Er räusperte sich. “Ja…. das…. das wäre nett. Warum ´ören Sie mich denn eigentlich?” Hätte er Augenlider gehabt, hätte er sie gesenkt, weil er ein wenig Angst davor hatte, dass er ausgelacht wurde.  

“Guter Mann!” Sie hatte “guter Mann” gesagt! Ein Schwarm Schmetterlinge flog in seinem Innenraum herum. “Ich widme mich seit Jahren der Automobilforschung. Es ist bewiesen, dass Autos, die von ihren Besitzern sehr geliebt werden, eine Seele entwickeln und aus sich heraus mit ihnen sprechen können. Die meisten Menschen und auch Automobile wissen das allerdings nicht.” 

Tatsächlich? “Tatsächlich?” Mehr wusste er erst mal nicht zu sagen.  

“Ja, man muss nur genau hinhören, dann kann man auch hören, wie die Autos miteinander sprechen. Vielen Menschen ist die Fähigkeit abhandengekommen, was ich sehr schade finde. Aber für Sie ist noch nicht alles verloren. Wenn Sie mir kurz sagen, könnten, wo ihr Mensch wohnt, werde ich mal mit ihr sprechen.” 

“Ah, da kommt sie gerade aus der Tür und …. sie kommt auf misch zu!” Nun freute er sich sehr, sie zu sehen. Sie hatte ihn doch nicht vergessen.  

“Entschuldigung, was machen Sie da an meinem Auto?” Empört stemmte seine Menschenfrau die Hände in die Hüften.  

“Was ich Ihnen jetzt zu sagen habe, wird sie wahrscheinlich überraschen, aber hören Sie mir bitte bis zum Ende zu.” Die Frau erhob die Hände, weil sie hoffte, so nicht unterbrochen zu werden. “Ihr Auto möchte mit ihnen reden. Bevor Sie mich auslachen oder schreiend wegrennen, versuchen Sie einfach mal hinzuhören, was er Ihnen zu sagen hat.” 

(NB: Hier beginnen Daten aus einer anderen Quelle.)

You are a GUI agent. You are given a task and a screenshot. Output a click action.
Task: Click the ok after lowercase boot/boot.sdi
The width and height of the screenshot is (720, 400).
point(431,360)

“`Allo, Verehrteste. Isch bin ein wenig sprachlos gerade, aber ich ´offe, du kannst misch auch ´ören. Isch brauche etwas Bewegung und eine Wäsche. Danach kannst du misch wieder ´ier abstellen.” Vor Aufregung hielt Louis die Luft an.  

Die Augen seiner Menschenfrau weiteten sich und dann jubelte sie: “Louis, ich habe mir so sehr gewünscht, dass du endlich zum Leben erweckt wirst. Natürlich erfülle ich dir deine Wünsche.” 

Sie verbrachten die nächsten 20 Jahre in Freundschaft miteinander, bis Louis glücklich und zufrieden aus ihrem Leben schied.